伊藤忠青山アートスクエアでは10月31日まで、持続可能な開発目標(SDGs)学生フォトコンテストの受賞作品2年分をまとめて展示する写真展を開いている。同コンテストを主催しているのは、国連広報センターと上智大学。国連が主催するものとしては、世界初のSDGsをテーマとしたフォトコンテストだ。大学生・短大生・専門学生が写真でSDGsを表現した。(オルタナS編集長=池田 真隆)

SDGsとは2015年に国連が採択した国際的なアジェンダ。「誰一人取り残さない」を理念として、貧困や飢餓、気候変動などの世界規模の課題に対して2030年までに達成すべき17の目標を掲げた。「この世界の目標を子どもたちにも知ってほしい。SDGsが身近な生活に関わっていることを知ってほしい。そこでこのフォトコンテストが始まった。学生が自分で撮って、SDGsを自分なりに消化して伝えていることがポイント」と国連広報センター所長 根本かおる氏は言う。

国連広報センター所長 根本かおる氏

70カ国以上からの応募の中から、会場では2016年と2017年の受賞作品が展示されている。審査員を務めた写真家レスリー・キー氏らも学生たちの作品の質の高さに驚いたとのこと。

この写真は2016年の優秀賞作品で、貧困や自然災害などの苦難を乗り越えて幸せそうに微笑む女性を写しており、SDGsの目標3「すべての人に健康と福祉を」、目標11「住み続けられるまちづくりを」、目標13「気候変動に具体的な対策を」に通じると感じてマレーシアの学生がシャッターを切った。受賞をきっかけに、国連の「The Sustainable Development Goals Report 2018」に起用された。
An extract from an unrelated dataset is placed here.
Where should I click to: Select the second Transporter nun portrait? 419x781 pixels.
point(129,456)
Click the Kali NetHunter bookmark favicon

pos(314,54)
2016年優秀賞 “SMILE OUT OF DISASTER”(笑顔で災害を乗り越える)ネルメッシュ・シング・グルディブ・シング(マレーシア)

受賞作品の展示だけでなく、SDGsは私たちの生活のなかにあり、私たちとつながっていることを体感できるコーナーもある。この歯車グラフィックは、独立行政法人国際協力機構(JICA)が、本展示の目的に賛同し、提供した。

SDGsの17目標と人々を描いた歯車が一緒に動き出す (JICA地球ひろば)

―「私たちにできることは、まだ何かある」―
本展を開催する伊藤忠青山アートスクエアは、伊藤忠商事が2012年から運営する社会貢献型ギャラリー。これまでに様々な団体とパートナーシップを組み、環境問題などのグローバルイシューをテーマにした展覧会を開催してきた。本展はリニューアルオープン記念として開かれる。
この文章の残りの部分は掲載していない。